Anything with Buster Keaton though I particularly love Sherlock Jr. for the beautiful gag with the collapsing building and simply phenomenal dive through the hoop into a dress-- all actually takes with Keaton doing the stunt. As a cook I have a fondness for the cooking scenes aboard the empty steamship in "The Navigator" as well as the hari-kari gag. "I've suddenly gone gay" is, I think, the Grant line Warren references and it is a great moment. A favorite Grant-Hepburn of mine is 'Holiday', both because of the pointed politics of some of it and some that carried by the wonderful character played by Edward Everett Horton—he and his wife (Jeanne Dixon?) are a surprisingly warm-hearted evocation of a professional egalitarian couple.
"To Be or Not to Be" is astonishing, at least partly because how well-judged every moment in it had to be to work at all. But it does. The remake isn't offensive, but it doesn't work. Of course, practically anything by Lubitsch, but particularly "The Shop Around the Corner" which is both warm and sharp-eyed at the same time (Is Lubitsch the Hume of film?) And "Trouble in Paradise"
I could go on.
I will go on.

David Auerbach said...

Oh, of course, Sturges. "Sullivan's Travels" is simply one of the best films ever made. I always cry during the scene in the church, which serves both as the prećis of the movie and also undermines it a bit. "Dinner at Eight", with Marie Dressler's theatrical double-takes.
Moving right along to the fifties and beyond, there's “Some Like it Hot”, "The Apartment". And venturing out a bit: Les Ripoux which I found very very funny. (it had me with line "Toujours Zola". Well, go rent it and see.)
And, of course, "Psycho"

s. wallerstein said...

If we include Psycho, which isn't exactly a comedy, let me recommend the Spy Who Came in From the Cold (1965).

David Auerbach said...

It is said that Hitchcock thought it was a comedy. I sort of see his point.

s. wallerstein said...

I saw Psycho when I was very young and it just scared me. Why did Hitchcock see it as a comedy?

Tom Cathcart said...

Peter Sellars in "Being There." Think Ben Carson as President.

Warren Goldfarb said...

Since Prof. Wolff spends significant time in Paris every year, let me mention a few French comedies. The early films of Jacques Tati, "Les Vacances de M. Hulot" and "Mon Oncle" from the 1950s are both really funny, although because part of the humor is physical it plays better on a big screen. (I didn't think his later films, "Traffic" and "Playtime" were as good.) From 1960 there's the early Louis Mallé film, "Zazie dans le Métro", which if you know Paris at all is very funny.

As expected, David's recommendations above are all spot-on.

Jim said...

Professor Wolff --

For some people, favorite films are representative of a particular time (much like popular songs are for many people). I prefer to perceive of films within their own historical existence (which is remarkably short, given the big scheme of history}. So for instance, one of my favorite films of all time is "Behold A Pale Horse" which was released in 1964 before I was born and directed by Fred Zinnemann. That being said, one of my most favorite comic films is the 1987 release "Withnail & I" directed by Bruce Robinson and starring the incomparable Richard E. Grant.

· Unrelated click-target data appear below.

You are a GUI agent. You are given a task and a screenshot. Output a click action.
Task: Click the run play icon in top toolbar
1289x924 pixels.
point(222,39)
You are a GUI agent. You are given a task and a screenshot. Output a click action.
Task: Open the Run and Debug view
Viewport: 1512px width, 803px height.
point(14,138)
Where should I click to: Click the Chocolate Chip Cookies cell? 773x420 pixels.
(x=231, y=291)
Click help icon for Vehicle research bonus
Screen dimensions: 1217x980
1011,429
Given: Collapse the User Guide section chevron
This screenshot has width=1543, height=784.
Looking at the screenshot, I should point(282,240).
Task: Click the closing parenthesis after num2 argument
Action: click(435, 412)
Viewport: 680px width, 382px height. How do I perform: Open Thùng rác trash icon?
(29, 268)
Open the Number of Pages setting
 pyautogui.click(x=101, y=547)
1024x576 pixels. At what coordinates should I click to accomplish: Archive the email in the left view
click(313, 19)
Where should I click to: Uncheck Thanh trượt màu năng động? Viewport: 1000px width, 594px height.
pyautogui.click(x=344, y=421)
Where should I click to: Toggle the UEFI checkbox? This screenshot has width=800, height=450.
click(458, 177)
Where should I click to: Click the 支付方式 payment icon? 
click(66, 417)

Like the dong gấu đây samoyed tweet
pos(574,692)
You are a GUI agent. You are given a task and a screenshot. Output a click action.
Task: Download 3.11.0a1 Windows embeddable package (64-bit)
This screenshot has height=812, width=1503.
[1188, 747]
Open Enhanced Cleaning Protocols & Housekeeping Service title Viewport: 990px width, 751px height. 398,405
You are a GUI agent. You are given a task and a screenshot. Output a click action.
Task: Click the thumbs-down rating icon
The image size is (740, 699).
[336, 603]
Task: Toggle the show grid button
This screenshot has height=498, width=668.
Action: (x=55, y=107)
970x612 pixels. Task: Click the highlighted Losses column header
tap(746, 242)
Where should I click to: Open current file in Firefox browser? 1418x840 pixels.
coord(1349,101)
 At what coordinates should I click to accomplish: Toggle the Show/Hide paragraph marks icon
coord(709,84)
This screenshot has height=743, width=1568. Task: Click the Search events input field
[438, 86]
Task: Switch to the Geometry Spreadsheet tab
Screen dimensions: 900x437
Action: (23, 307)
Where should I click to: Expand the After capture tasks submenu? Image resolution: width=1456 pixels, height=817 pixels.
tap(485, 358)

My wife remains somewhat puzzled about why I never laugh while watching films. "Withnail & I" is one of the few films that have ever made me laugh.

Despite my desire to assess films within their historical continuum, myself and my generation continue to be obsessed with Ridley Scott's "Blade Runner." (1982) The film is a staggering improvement on Phil K. Dick's novel "Do Androids Dream of Electric Sheep?". Although a devastating film, one of the things that renders it great for me is the fantastic soundtrack by Greek composer Vangelis Papathanassiou.

If you want to see a very funny (and silly) film that showcases blue collar workers struggling against the American capitalist system, watch "Tommy Boy" (1995). I could go on forever.